Swiss luxury group Richemont’s sales dipped in the three months to September as the owner of Cartier became the latest luxury group to report slower than expected revenues as China stalls.
Sales at Richemont fell 1 per cent on a comparable basis to €4.8bn in the three months ending September 30, underperforming Visible Alpha consensus expectations for a 2 per cent rise. Sales in Asia Pacific were down 18 per cent in the period compared with a year earlier, once again a sharper fall than expected by analysts, but offset in part by strong growth in the Americas, Japan and Europe.
Its jewellery brands, its biggest division housing Cartier and Van Cleef & Arpels, showed resilience with a 4 per cent increase in the quarter with sales of €3.44bn, still slightly below expectations of a 5 per cent rise. However, the pressure was greater in its watchmaking operation, which fell 19 per cent.
“We saw solid sales growth across most of our regions offsetting continued weakness in Chinese demand, which, I had predicted, will take longer to recover and is especially affecting our specialist watchmakers,” chair Johann Rupert said.
Operating profits for the first six months of the year fell by 17 per cent compared with the previous year to €2.2bn, also missing expectations, which the company said was due to significant impact from negative foreign exchange rate movement.
Jewellery, Richemont’s biggest and most closely watched division, has diverged from its watchmaking division, its second biggest, in recent quarters.
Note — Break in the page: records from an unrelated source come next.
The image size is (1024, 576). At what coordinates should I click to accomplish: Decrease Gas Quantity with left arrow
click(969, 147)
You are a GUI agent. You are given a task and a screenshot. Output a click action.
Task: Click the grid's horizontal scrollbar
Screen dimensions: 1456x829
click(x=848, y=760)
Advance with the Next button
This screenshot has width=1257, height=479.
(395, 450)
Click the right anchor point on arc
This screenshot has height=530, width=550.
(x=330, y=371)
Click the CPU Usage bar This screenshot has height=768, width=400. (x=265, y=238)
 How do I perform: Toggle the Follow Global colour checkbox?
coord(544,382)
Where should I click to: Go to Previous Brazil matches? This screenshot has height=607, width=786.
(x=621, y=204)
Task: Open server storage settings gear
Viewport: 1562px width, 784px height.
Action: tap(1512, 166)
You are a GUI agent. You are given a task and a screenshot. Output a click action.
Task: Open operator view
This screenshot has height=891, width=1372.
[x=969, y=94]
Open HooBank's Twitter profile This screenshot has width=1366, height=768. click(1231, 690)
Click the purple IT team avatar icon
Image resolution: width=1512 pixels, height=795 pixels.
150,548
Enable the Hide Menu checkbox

Despite industry-wide pressures, largely due to a sharp retrenchment by Chinese shoppers, hard luxury’s higher price point and more timeless appeal tends to attract wealthier clients, buffering performance during downturns.
“Jewellery maisons — responsible for the bulk of group profits — produced a resilient performance . . . but specialist watchmakers ended up materially worse than expected,” said Luca Solca, an analyst at Bernstein.
Richemont has undergone a sweeping leadership overhaul in recent months as it seeks to streamline succession planning and decision-making at the group controlled by Rupert.
Nicolas Bos, who has spent his career at the group and previously headed its second-biggest jewellery brand Van Cleef & Arpels, became group chief executive in an expanded version of the role in June. In July, the company announced new chief executives at Cartier and Van Cleef & Arpels, with Louis Ferla replacing Cyrille Vigneron as chief executive of Cartier after eight years.
“The management change and jewellery resilience are clear positives, but macro remains tricky to navigate in the short term,” analysts at HSBC wrote ahead of the results. Since Bos’s appointment, “investors have stopped asking about succession planning [and] we remain optimistic about the long-term compounding growth nature of Cartier”.